School gets R105 000 to help with fees, food

Alexander Sinton High staff with some of the Chinese representatives who are donating R105 000 over the next three years in scholarships.

Athlone’s Alexander Sinton High School will get R105 000 to help some of its neediest pupils with their fees over the next three years.

Chinese Consul General Kang Yong and Cape Grand China Charity Foundation director Jimmy Hu presented the school with a cheque on Thursday August 17.

The school’s relationship with Mr Kang started last year after he read about its legacy project in a newspaper.

The article, accompanied by a picture of Nelson Mandela, who visited the school in 1993, described the school’s history and the role it played in the struggle against apartheid.

Mr Kang then contacted Mr Hu, with a request to support the school.

Deputy principal, Fazilet Bell, said: “Our Chinese counterparts are making a sterling contribution to struggling parents by setting up scholarships, which will run for three years from 2018.

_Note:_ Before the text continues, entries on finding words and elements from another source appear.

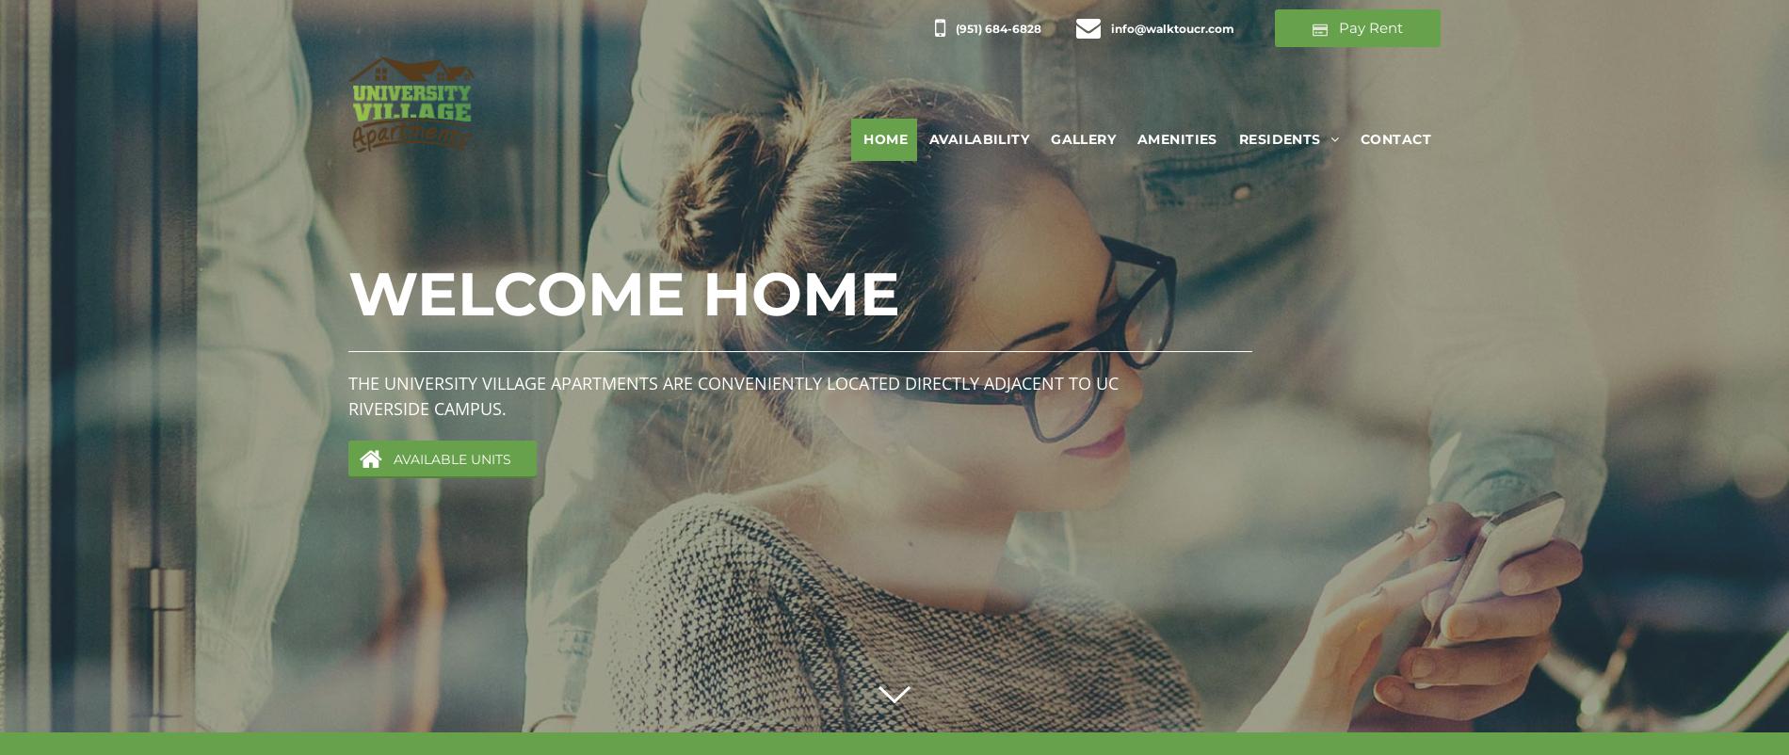 The width and height of the screenshot is (1789, 755). I want to click on 'CONTACT', so click(1359, 137).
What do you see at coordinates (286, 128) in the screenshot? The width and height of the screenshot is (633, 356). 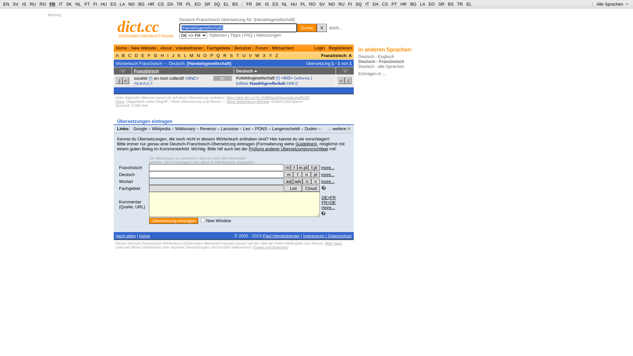 I see `'Langenscheidt'` at bounding box center [286, 128].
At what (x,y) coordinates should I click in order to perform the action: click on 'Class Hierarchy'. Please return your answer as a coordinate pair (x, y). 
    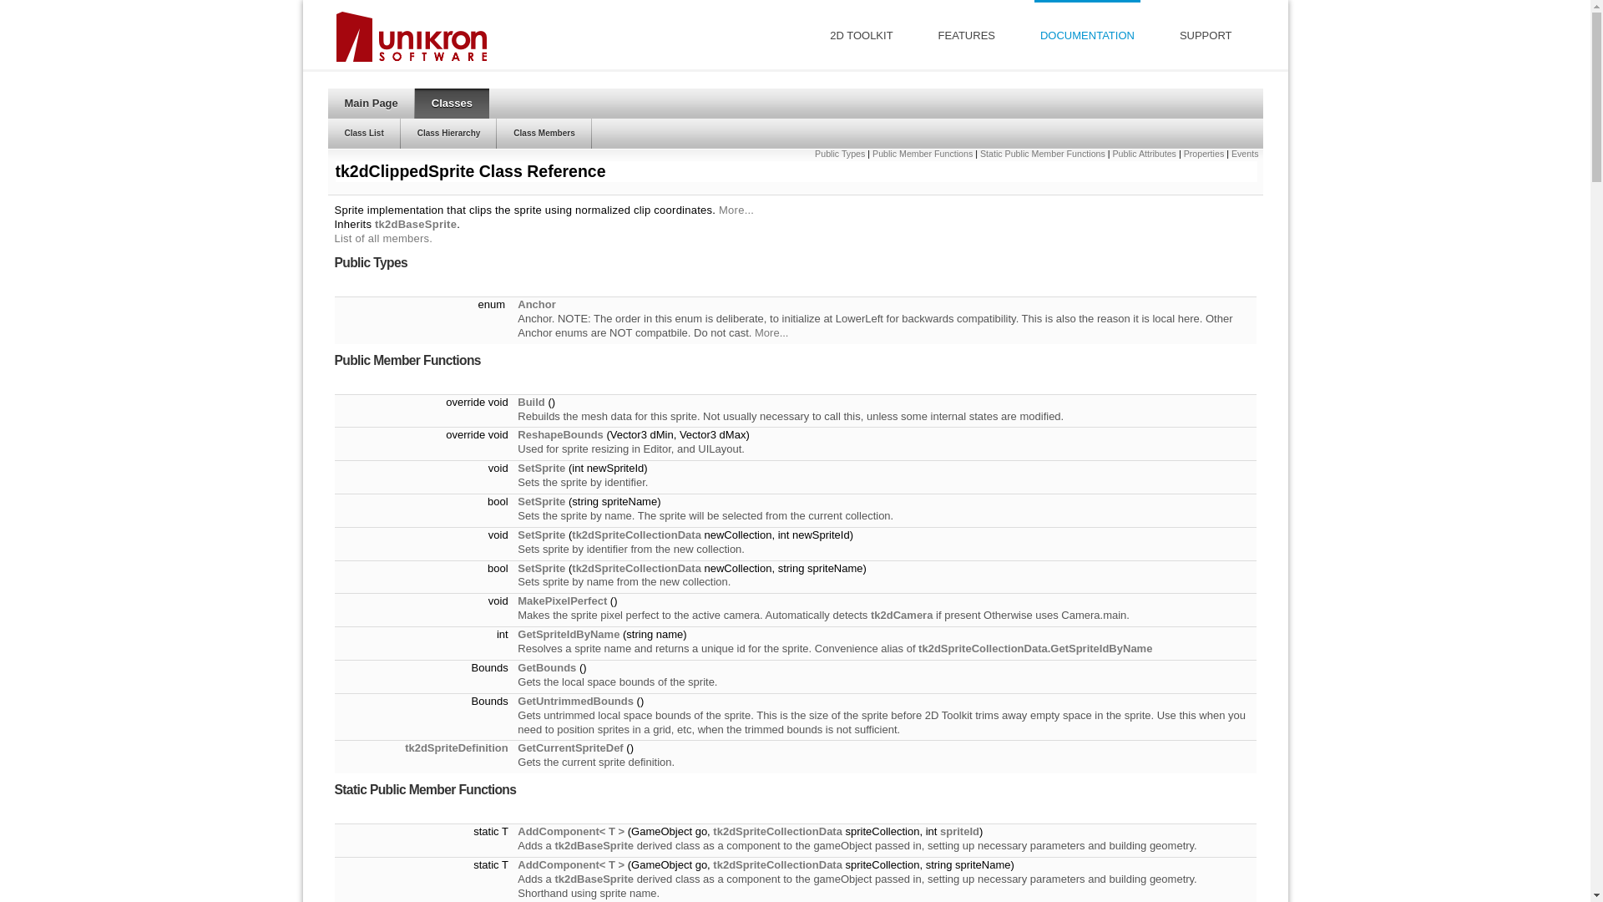
    Looking at the image, I should click on (401, 132).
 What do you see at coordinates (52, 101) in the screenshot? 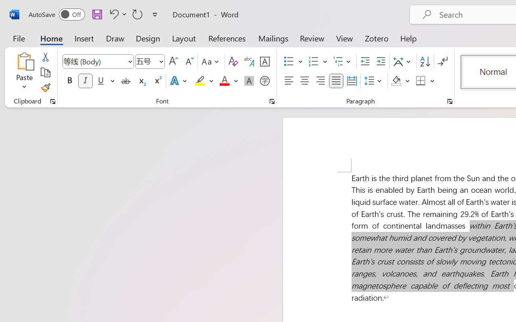
I see `'Office Clipboard...'` at bounding box center [52, 101].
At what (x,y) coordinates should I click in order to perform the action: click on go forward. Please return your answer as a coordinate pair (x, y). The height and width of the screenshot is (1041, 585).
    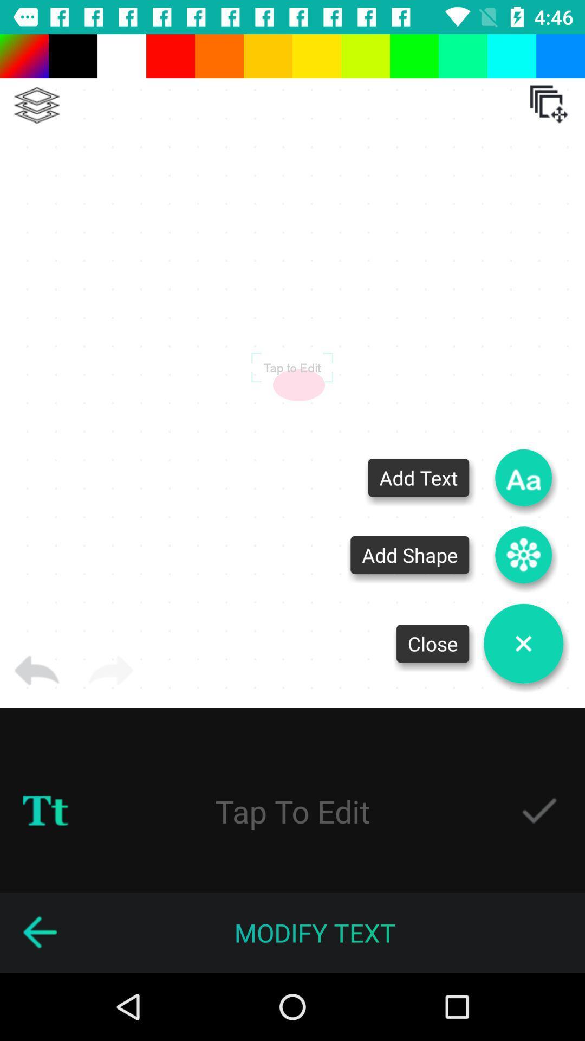
    Looking at the image, I should click on (111, 670).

“They are also giving us 100 food parcels to alleviate the plight of some of our parents. It is tough out there.

“Last year, we also benefited from their generosity, with their food parcels, monetary contribution towards our food bank, and a generous donation of bedding to the Saartjie Baartman Centre for Women and Children, our organisation of choice.

“We cemented our relationship by signing a contract for the next three years. Together we share in the vision that the education of our children is paramount in building South Africa, and this is also the way out of poverty.

“More and more parents cannot afford school fees, let alone food. We are so proud that they are here to honour education. Many of them said they come from poor backgrounds too.”

Spokesperson for the Chinese delegation, Rebecca Ni, said that after Mr Kang had read the article, a visit to the school was arranged.

“We got to know the principal and learnt that some pupils were suffering. Then we gave something for their food bank. This year we decided that we did not want to do something once-off, and signed a three-year project with the school,” Ms Ni said.

Teacher Virginia Gabriels is the co-ordinator of this project.

“The representative council of learners collects food for the needy. There are many needy families within our school. We usually issue food parcels to the pupils on a Friday. We are happy to have the Chinese delegation on board. My role is to liaise with them, attend meetings and inform them who would benefit from the scholarships. The bursar helps to identify beneficiaries. Over the next three years, 35 pupils a year, will be identified to receive R1 000 each, towards their school fees,” Ms Gabriels said.

School governing body chairman Rashied Viljoen said: “I think this is one of the best things that can happen at any school.

“This is proof that we are doing something right. We are looking forward to a great relationship with the Chinese.”